Uzunca bir süre kendine sığınaklar yapıp yıktın: Düzen ya da eylemsizlik, başıboş sürüklenme ya da uyku, geceleyin devriye gezmeler, yansız anlar, gölgelerin ve ışıkların kaçışı. Daha uzun bir süre kendine yalan söylemeyi, kendini sersemleştirmeyi, kendi oyununa gelmeyi sürdürebilirsin belki. Ama oyun bitti, büyük şenlik, ertelenmiş yaşamın yalancı sarhoşluğu bitti.
Dünya yerinden kıpırdamadı ve sen değişmedin.
Kayıtsızlık seni farklı kılmadı.
Ölmedin. Delirmedin.
Yalnızsın ve yalnız olduğun için de saate hiç bakmaman, dakikaları hiç saymaman gerek. Postadan çıkan evrakı ellerin heyecandan titreyerek açmamalısın artık, içinden, seni topu topu yetmiş yedi frankçığa, hem de üzerine markan kazınmış bir pasta takımına ya da batı sanatının en değerli eserlerine sahip olmaya çağıran bir el ilanı çıktığında düş kırıklığına uğramamalısın artık.

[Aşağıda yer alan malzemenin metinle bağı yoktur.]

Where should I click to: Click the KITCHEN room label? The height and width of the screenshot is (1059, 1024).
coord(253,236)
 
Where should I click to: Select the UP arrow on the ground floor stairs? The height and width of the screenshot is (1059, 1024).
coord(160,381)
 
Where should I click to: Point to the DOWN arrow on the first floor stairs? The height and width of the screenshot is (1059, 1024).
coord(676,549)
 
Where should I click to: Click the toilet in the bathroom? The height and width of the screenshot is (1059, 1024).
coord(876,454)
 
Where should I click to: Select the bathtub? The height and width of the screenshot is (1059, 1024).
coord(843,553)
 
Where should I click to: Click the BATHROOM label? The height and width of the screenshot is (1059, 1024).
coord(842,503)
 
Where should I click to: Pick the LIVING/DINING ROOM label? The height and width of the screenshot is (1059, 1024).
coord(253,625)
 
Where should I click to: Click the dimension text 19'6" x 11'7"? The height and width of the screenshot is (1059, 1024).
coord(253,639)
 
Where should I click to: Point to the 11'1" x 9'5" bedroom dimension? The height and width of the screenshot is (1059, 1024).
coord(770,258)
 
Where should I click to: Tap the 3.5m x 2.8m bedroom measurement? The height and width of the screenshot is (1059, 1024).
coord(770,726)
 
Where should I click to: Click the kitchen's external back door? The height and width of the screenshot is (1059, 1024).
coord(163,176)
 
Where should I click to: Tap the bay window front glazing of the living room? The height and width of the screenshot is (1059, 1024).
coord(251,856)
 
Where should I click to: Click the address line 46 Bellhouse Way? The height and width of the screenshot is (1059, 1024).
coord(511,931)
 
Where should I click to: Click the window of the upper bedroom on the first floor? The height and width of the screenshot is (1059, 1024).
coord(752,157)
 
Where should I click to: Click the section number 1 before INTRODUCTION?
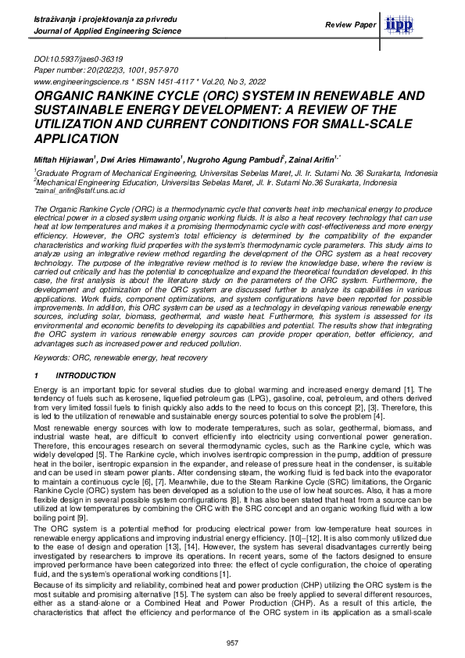37,376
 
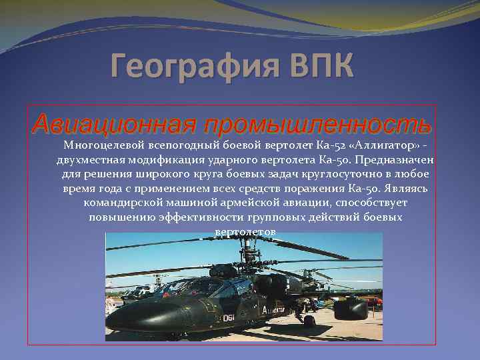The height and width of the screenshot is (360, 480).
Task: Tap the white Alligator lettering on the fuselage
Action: tap(273, 311)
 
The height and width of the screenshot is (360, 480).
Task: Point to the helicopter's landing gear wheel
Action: tap(309, 321)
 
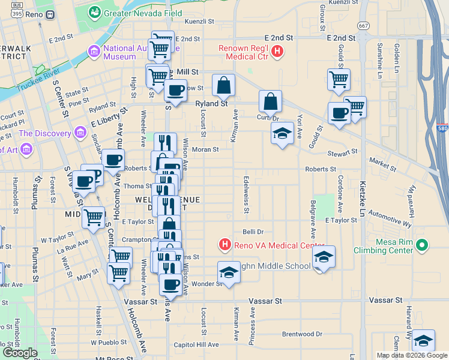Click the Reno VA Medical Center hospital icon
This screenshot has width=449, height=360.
[x=224, y=245]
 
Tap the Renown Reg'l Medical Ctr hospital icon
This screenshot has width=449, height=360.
[x=277, y=52]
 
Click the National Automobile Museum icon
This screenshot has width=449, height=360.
[x=94, y=52]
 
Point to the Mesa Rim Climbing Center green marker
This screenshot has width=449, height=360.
[x=422, y=245]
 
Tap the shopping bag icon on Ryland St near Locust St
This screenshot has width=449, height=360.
[x=223, y=85]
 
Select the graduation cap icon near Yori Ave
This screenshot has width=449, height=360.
[x=282, y=133]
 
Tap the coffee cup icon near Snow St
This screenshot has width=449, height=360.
[x=175, y=90]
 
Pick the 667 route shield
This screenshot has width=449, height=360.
[x=363, y=26]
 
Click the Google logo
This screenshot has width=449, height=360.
[x=20, y=352]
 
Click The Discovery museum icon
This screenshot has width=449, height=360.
[x=77, y=133]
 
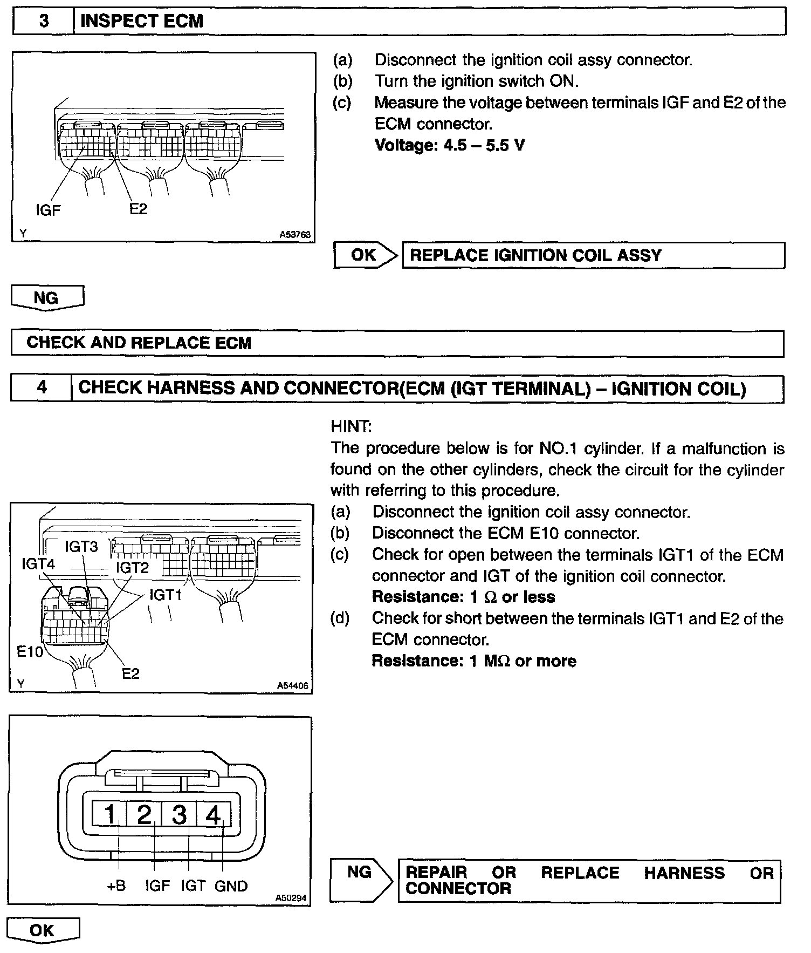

Umut etmeyi, girişimde bulunmayı, başarmayı, diretmeyi unutmalısın.
Yine böyle bir günde, biraz daha önce, biraz daha sonra, bir şeylerin yolunda gitmediğini, açık konuşacak olursak, yaşamayı bilmediğini, hiç bilmeyeceğini şaşırmadan keşfediyorsun.